=== 阅读文本 ===
──────────
两道基础题

反转链表

#include <iostream>
#include<bits/stdc++.h>
using namespace std;

//单链表的结构
struct ListNode 
{
    int val;
    ListNode *next;
    
    // 初始化方法 
    ListNode() : val(0), next(NULL) {}
    ListNode(int x) : val(x), next(NULL) {}
    ListNode(int x, ListNode *next) : val(x), next(next) {}
};

// 从数组中创建链表，a表示数组，n表示数组的长度 
ListNode* CreateList(int const* a, int n)
{	
	ListNode* l = (ListNode*)malloc(sizeof(ListNode));
	ListNode* temp = l;
	l->val = a[0];
	for(int i = 1; i < n; ++i) {
		ListNode* t = (ListNode*)malloc(sizeof(ListNode));
		t->val = a[i];
		temp->next = t;
		temp = t;
	}
	temp->next = NULL;
	return l;
}

// 打印链表中的元素 
void DisplayList(ListNode* head)
{
	while(head) {
		cout << head->val << " ";
		head = head->next;
	}
	cout << endl;
}

// 清空链表
void DeleteList(ListNode* &head)
{
	if (head != NULL)
	{
		DeleteList(head->next);
		delete(head); //用new创建，就用delete销毁，用malloc创建，就用free销毁 
		head = NULL;
	}
}

// 反转链表 
ListNode* Reverse(ListNode* head)
{
	ListNode* s = NULL;
	ListNode* cur = head;
	while(cur) {
		ListNode* t = cur->next;
		cur->next = s;
		s = cur;
		cur = t;
	}
	return s;
}

int main()
──────────
=== 材料 ===
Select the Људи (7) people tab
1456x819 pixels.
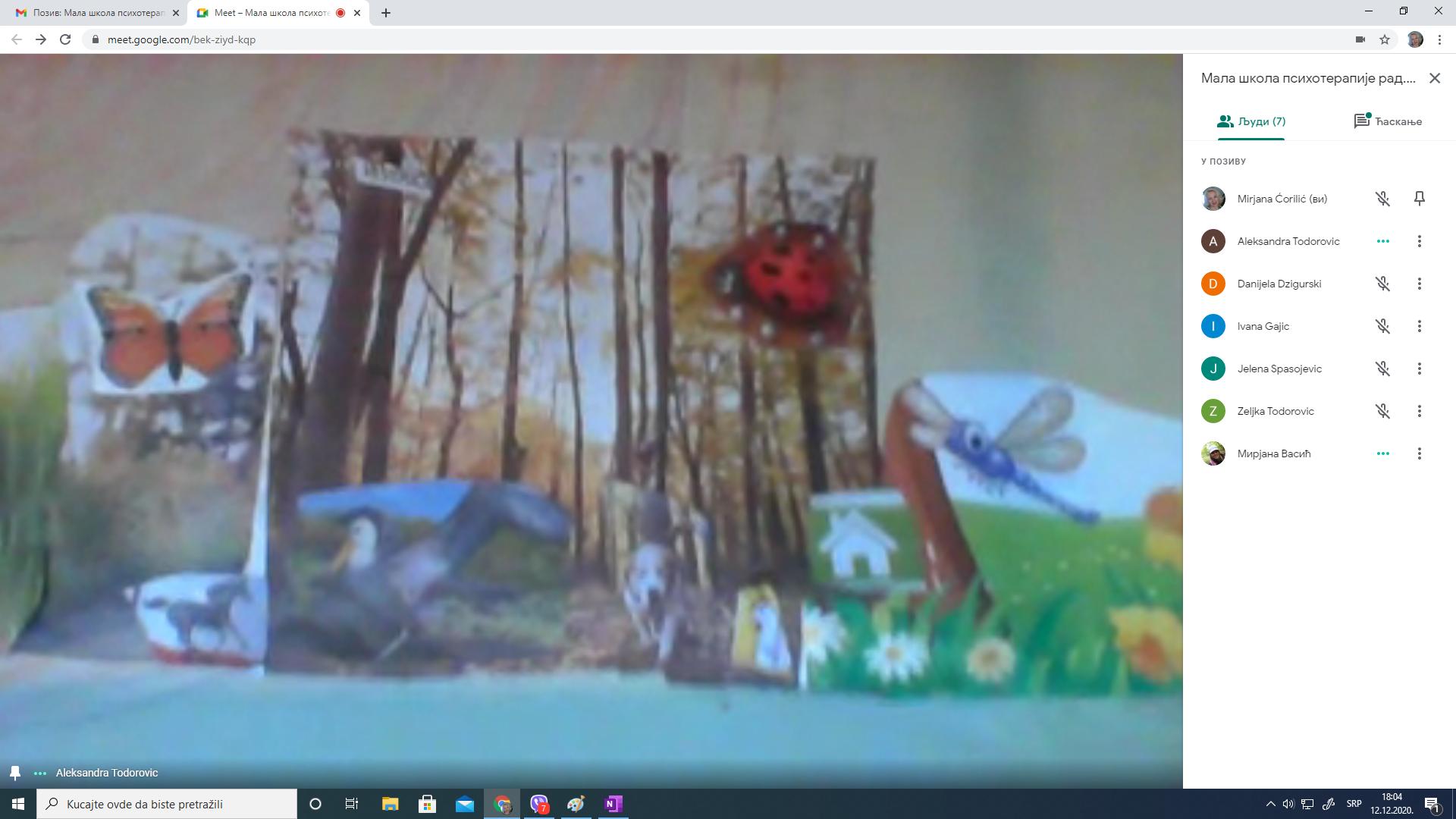pos(1251,121)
──────────
=== 待完成 ===
(1) 反转链表代码中，CreateList 函数的参数 n 代表什么？
(2) 请接着反转链表代码最后的 int main() 往下续写。

=== 答案汇总 ===
(1) n 表示数组的长度。

(2)
{
	int const a[] = {1,21,10000,0};
	ListNode* head = CreateList(a, sizeof(a)/sizeof(a[0]));
	
	cout<<"链表的初始状态为：";
	DisplayList(head);
	
	head = Reverse(head);
	
	cout<<"链表的反转状态为：";
	DisplayList(head);

	DeleteList(head); 
	cout<<"链表已清空，head指针的值为"<<head<<endl;
	return 0;
}

判断二叉树是否同构

#include <iostream>
using namespace std;

// 树的结构 
typedef struct node 
{
	int data;					//数据元素
	struct node *lchild;		//指向左孩子结点
	struct node *rchild;		//指向右孩子结点
	
	// 初始化方法 .0000000000000000000000000000000000
	node() : data(0), lchild(NULL), rchild(NULL) {}
    node(int x) : data(x), lchild(NULL), rchild(NULL) {}
    node(int x, node *lchild) : data(x), lchild(lchild), rchild(NULL) {}
    node(int x, node *lchild, node *rchild) : data(x), lchild(lchild), rchild(rchild) {}
    
} BTNode;						//二叉链结点类型

BTNode *CreateBTree(int a[],int b[],int n)	//对应例2.8的算法
//由先序序列a[0..n-1]和中序序列b[0..n-1]建立二叉链
{
	int k;
	if (n<=0) return NULL;
	int root=a[0];			//根结点值
	BTNode* bt = new BTNode(root);
	
	for (k=0;k<n;k++)			//在b中查找b[k]=root的根结点
		if (b[k]==root) break;
		
	bt->lchild = CreateBTree(a + 1, b, k);			//递归创建左子树
	bt->rchild = CreateBTree(a + k + 1, b + k + 1, n - k - 1);	//递归创建右子树
	return bt;
}

void DisplayBTree(BTNode *bt)				//采用括号表示输出二叉链bt
{
	/*
	样例：
			1
		     / 
		    2   3
		   /     
		  4       5

	输出：1（2(4),3(,5))
	*/
	if(bt!=NULL) {
		cout << bt->data;
		if(bt->lchild != NULL || bt->rchild != NULL) {
			cout << "(";
			DisplayBTree(bt->lchild);
			if(bt->rchild != NULL)	cout << ",";
			DisplayBTree(bt->rchild);
			cout << ")";		
		}
	}
}
void DestroyBTree(BTNode *&bt)		//对应例2.9的算法
//释放以bt为根结点的二叉树
{	if (bt != NULL)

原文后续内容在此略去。